Love shown for Japan and Yunnan victims
The recent earthquake has proved to be among the most disastrous calamities of the 21st century. While Japanese people are still suffering from aftershocks, blizzards and the fatal nuclear radiation, the kind-hearted from all over the world, including Peking University (PKU) students, have stretched out their helping hands. And Yingjiang of Yunnan Province, which was previously struck by another quake, will also receive their donations.
Peking University, Mar. 22, 2011: A huge earthquake of magnitude 9.0 hit Japan near Honshu on March 11, 2011, bringing disastrous tsunami to the north part of Japan and leaving a great amount of damage. The homeless are waiting on the world for help.
The Division for International Student Affairs of the PKU Office of International Relations reacted quickly to the calamity by contacting with Japanese Student Association to show concern for and arrange consolation plans for Japanese students.
With assistance from the Association of China-Japan Communication (ACJC), PKU’s Division for International Student Affairs held a fund-raising activity for emergency relief aid to Japan, as well as to Yunnan Province, where another series of earthquakes struck from March 17 to 23. In front of Shaoyuan Guest House and Zhongguanyuan Global Village, crowds of youths queued up to participate.
During the fundraiser, the reporter held interviews with PKU students of different identities.
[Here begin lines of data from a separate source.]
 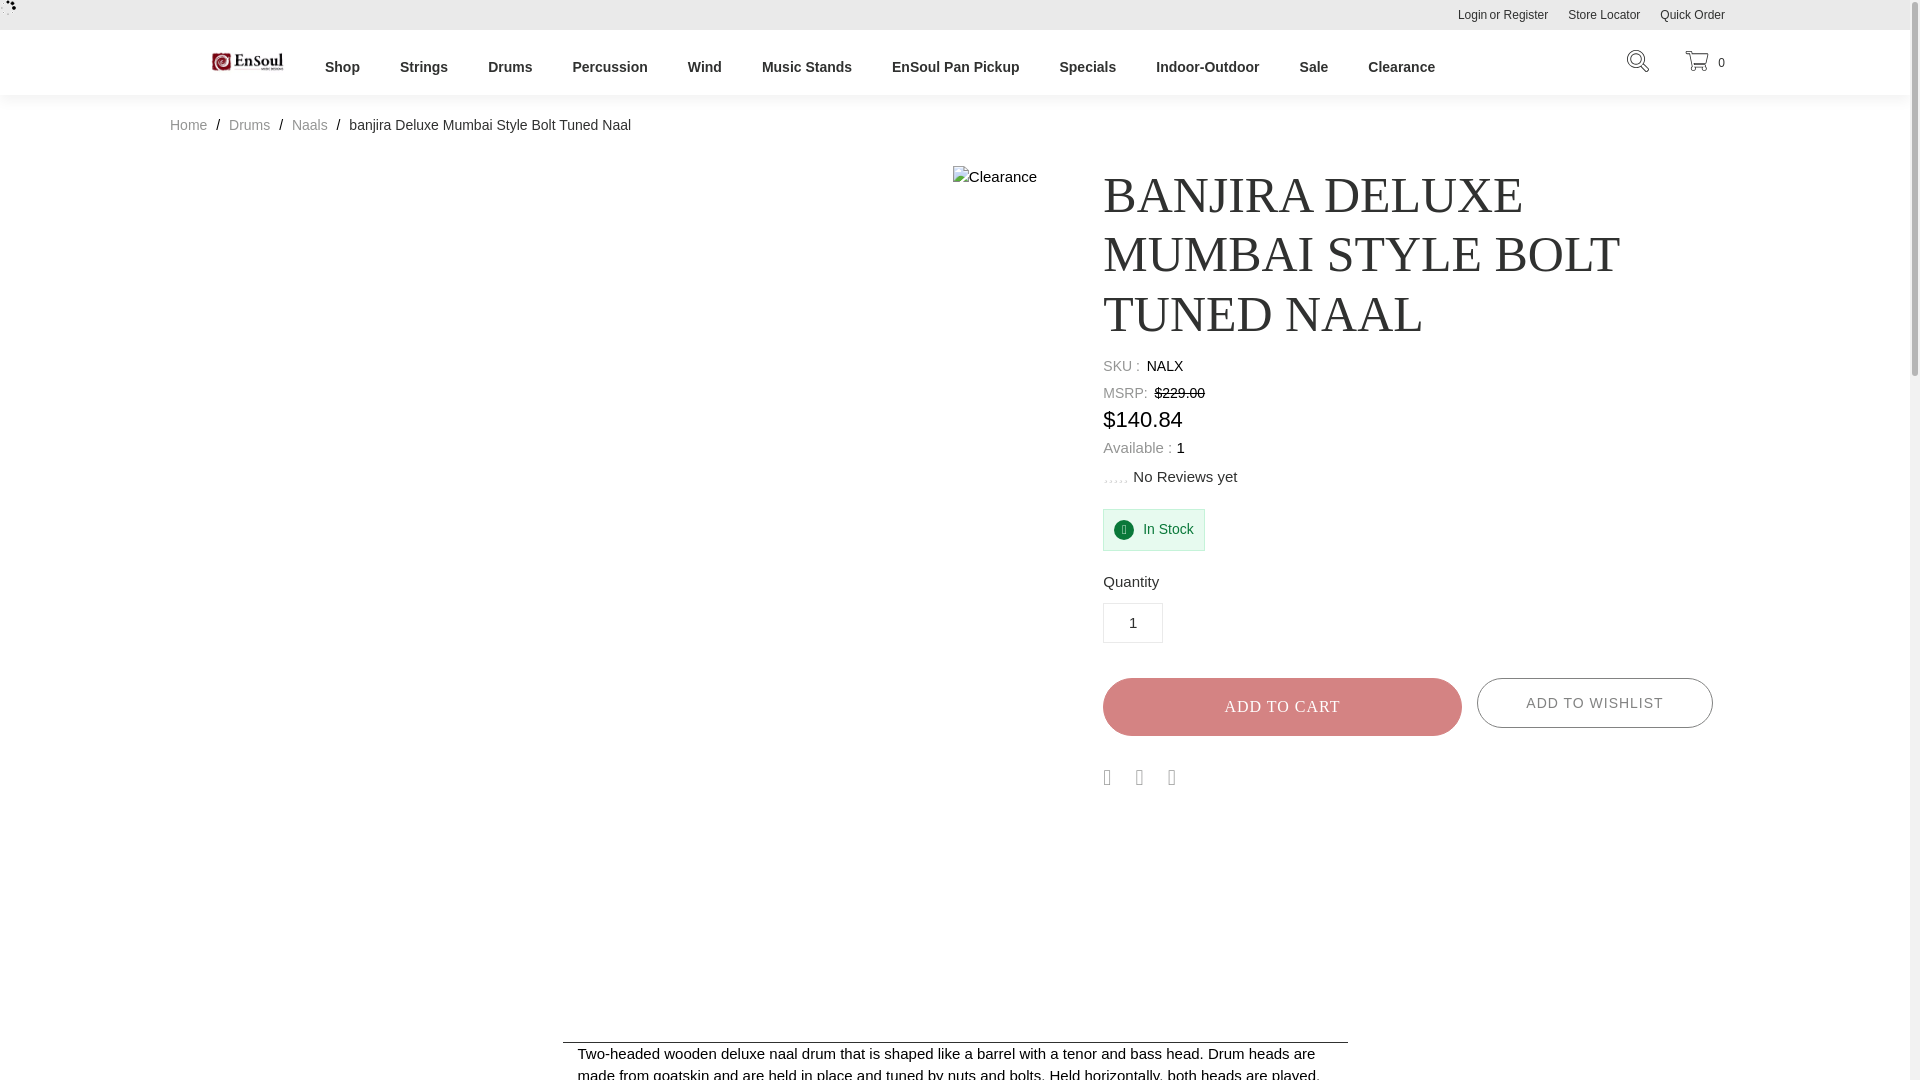 I want to click on Quick Order, so click(x=1692, y=15).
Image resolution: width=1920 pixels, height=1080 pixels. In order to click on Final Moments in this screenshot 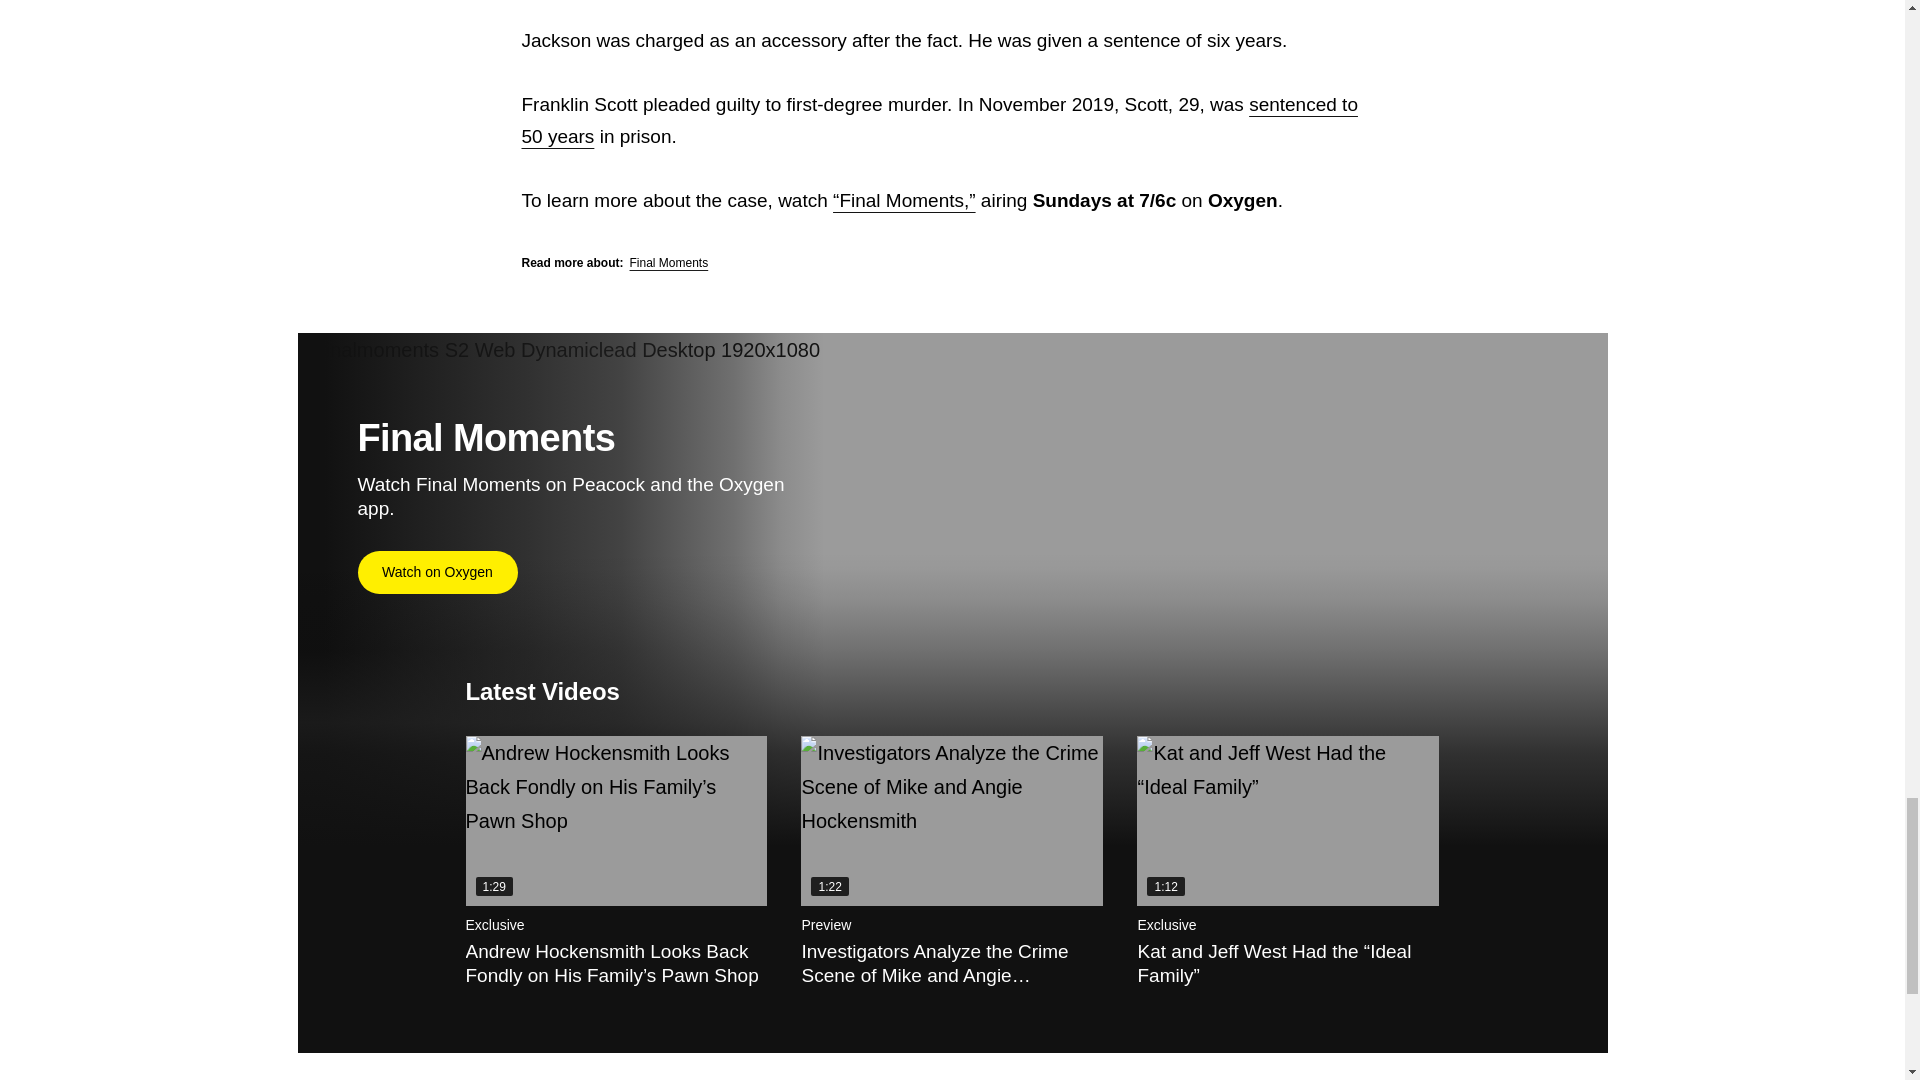, I will do `click(668, 262)`.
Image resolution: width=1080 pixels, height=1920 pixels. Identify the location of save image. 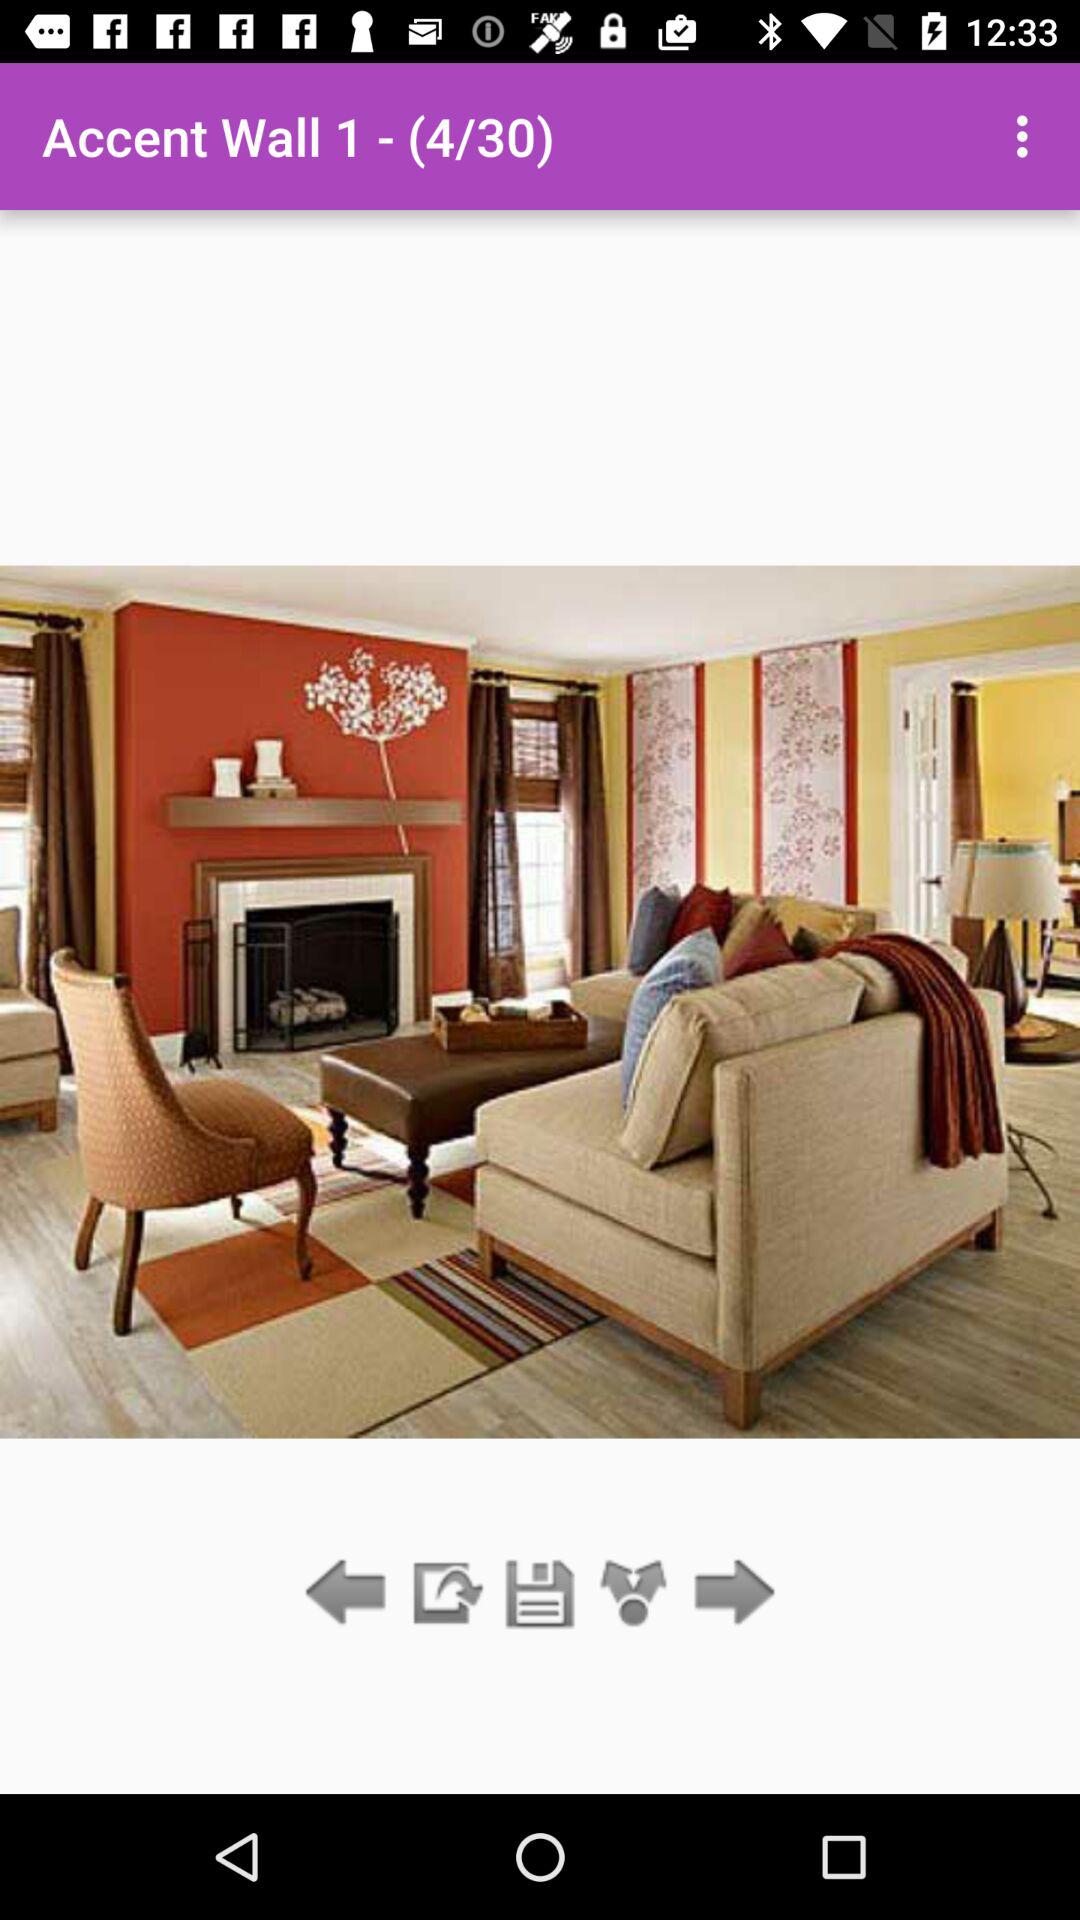
(540, 1594).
(R = reporter； S = students)
Interview with a member of ACJC
R: How is the donation going?
S: We were worried that it would conflict with school hours. What was worse, the notice was post nowhere but on the Bulletin Board System (BBS). However, things have gone quite well. This is only the third day [of the fundraiser], but we’ve already collected a large number of donations from students to teachers, all with warm hearts. Thanks to the Division for International Student Affairs, we were able to give a hand to the victims. As an incentive, those who take part in the survey are given a T-shirt designed by ACJC as a memento.
R: Do you have any other plans in addition to the fundraiser?
S: Of course. We asked the local police station for help and were amicably treated as guests. In addition, members are en route to Gulou Street and Wudaokou as well as other possible places off campus on March 25 and 26.
Interview with a Japanese student
R: How are you feeling?
S: I feel much better than several days ago. The Division for International Student Affairs was really concerned for us; this made a big difference for us as we dealt with the reality of the disaster. Luckily, I was able to get in touch with my parents and friends rather quickly and was glad to find out that they were safe. What bothers me now most is the nuclear pollution.
R: What do you think of the donation?
S: It’s awesome! No matter what department or grade the donators come from, each of them is very kind. To my astonishment, some of the donors even comforted us in Japanese. Though my Chinese is not good enough to express my deep gratitude, I’d like to take a bow and say “Xiexie” (which means “thanks” in Chinese).
R: I hope everything will be alright at home.
Interview with a Chinese donator
R: Why do you come here to donate? How are you feeling now?
S: Aware and sympathetic, as a human being; and full of responsibility and obligation, as a PKU student. It’s time we focus on helping those who have suffered and act as their fellow people. I feel fortunate to enjoy a peaceful life without natural disasters; what is a trife of an effort for me in this context can make a great contribution to the hit area.
R: Do you want to say something to the Japanese people, especially those of them who are studying at PKU?
S: In the end, tomorrow is another day. Summon up your courage to overcome the hardship. You are strong enough to pull through it. Come and tell us if anything remains to be done. Just remember, we are always right there, standing with you.